* **What is required**
If a line contains "You are a computer-use agent. The height", it is the last one to write out; begin with the first line of the records and copy each exactly.

* **Data excerpts**

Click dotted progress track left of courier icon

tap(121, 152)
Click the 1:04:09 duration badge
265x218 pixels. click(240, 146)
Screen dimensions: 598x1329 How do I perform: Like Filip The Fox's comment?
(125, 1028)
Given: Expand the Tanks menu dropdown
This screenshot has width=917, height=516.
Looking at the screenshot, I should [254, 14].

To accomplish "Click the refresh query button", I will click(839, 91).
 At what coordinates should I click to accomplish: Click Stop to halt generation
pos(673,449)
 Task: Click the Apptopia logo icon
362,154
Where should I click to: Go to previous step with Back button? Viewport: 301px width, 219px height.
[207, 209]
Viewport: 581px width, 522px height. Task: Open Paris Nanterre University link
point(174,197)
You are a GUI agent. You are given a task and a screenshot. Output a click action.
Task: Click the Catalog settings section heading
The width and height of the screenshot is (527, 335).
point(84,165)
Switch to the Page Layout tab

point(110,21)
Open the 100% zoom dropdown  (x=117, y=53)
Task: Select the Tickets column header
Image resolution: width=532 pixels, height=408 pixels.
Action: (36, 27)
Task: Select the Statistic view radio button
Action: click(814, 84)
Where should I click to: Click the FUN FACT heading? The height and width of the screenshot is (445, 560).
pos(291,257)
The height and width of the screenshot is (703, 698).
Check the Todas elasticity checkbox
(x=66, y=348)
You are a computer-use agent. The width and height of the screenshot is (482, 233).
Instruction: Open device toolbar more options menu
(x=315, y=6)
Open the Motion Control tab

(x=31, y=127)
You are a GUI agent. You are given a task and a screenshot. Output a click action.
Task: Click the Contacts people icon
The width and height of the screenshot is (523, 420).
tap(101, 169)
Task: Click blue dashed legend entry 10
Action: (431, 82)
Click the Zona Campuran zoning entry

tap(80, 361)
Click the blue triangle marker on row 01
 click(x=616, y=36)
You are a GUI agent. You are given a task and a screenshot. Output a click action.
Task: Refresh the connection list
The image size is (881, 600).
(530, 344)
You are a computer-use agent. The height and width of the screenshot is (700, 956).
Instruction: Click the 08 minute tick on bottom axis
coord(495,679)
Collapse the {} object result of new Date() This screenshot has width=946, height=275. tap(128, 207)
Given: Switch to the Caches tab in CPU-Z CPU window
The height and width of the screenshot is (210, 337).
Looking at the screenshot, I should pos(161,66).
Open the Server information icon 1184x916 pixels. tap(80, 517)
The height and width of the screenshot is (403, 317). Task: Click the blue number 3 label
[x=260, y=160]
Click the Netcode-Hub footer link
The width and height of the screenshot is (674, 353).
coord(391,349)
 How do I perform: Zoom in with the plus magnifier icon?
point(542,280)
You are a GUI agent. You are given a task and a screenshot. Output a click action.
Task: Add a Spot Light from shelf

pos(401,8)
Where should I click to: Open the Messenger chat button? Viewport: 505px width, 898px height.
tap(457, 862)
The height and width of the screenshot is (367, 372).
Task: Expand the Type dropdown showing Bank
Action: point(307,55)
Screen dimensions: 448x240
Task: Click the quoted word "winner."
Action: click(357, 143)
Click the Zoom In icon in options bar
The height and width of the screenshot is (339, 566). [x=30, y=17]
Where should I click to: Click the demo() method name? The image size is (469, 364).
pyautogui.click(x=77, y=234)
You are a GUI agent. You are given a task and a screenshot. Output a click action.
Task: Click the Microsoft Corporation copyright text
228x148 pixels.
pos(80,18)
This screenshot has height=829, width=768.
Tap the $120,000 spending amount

* **Response**
Click dotted progress track left of courier icon

tap(121, 152)
Click the 1:04:09 duration badge
265x218 pixels. click(240, 146)
Screen dimensions: 598x1329 How do I perform: Like Filip The Fox's comment?
(125, 1028)
Given: Expand the Tanks menu dropdown
This screenshot has width=917, height=516.
Looking at the screenshot, I should [254, 14].

To accomplish "Click the refresh query button", I will click(839, 91).
 At what coordinates should I click to accomplish: Click Stop to halt generation
pos(673,449)
 Task: Click the Apptopia logo icon
362,154
Where should I click to: Go to previous step with Back button? Viewport: 301px width, 219px height.
[207, 209]
Viewport: 581px width, 522px height. Task: Open Paris Nanterre University link
point(174,197)
You are a GUI agent. You are given a task and a screenshot. Output a click action.
Task: Click the Catalog settings section heading
The width and height of the screenshot is (527, 335).
point(84,165)
Switch to the Page Layout tab

point(110,21)
Open the 100% zoom dropdown  (x=117, y=53)
Task: Select the Tickets column header
Image resolution: width=532 pixels, height=408 pixels.
Action: (36, 27)
Task: Select the Statistic view radio button
Action: click(814, 84)
Where should I click to: Click the FUN FACT heading? The height and width of the screenshot is (445, 560).
pos(291,257)
The height and width of the screenshot is (703, 698).
Check the Todas elasticity checkbox
(x=66, y=348)
You are a computer-use agent. The width and height of the screenshot is (482, 233).
Instruction: Open device toolbar more options menu
(x=315, y=6)
Open the Motion Control tab

(x=31, y=127)
You are a GUI agent. You are given a task and a screenshot. Output a click action.
Task: Click the Contacts people icon
The width and height of the screenshot is (523, 420).
tap(101, 169)
Task: Click blue dashed legend entry 10
Action: (431, 82)
Click the Zona Campuran zoning entry

tap(80, 361)
Click the blue triangle marker on row 01
 click(x=616, y=36)
You are a GUI agent. You are given a task and a screenshot. Output a click action.
Task: Refresh the connection list
The image size is (881, 600).
(530, 344)
You are a computer-use agent. The height and width of the screenshot is (700, 956).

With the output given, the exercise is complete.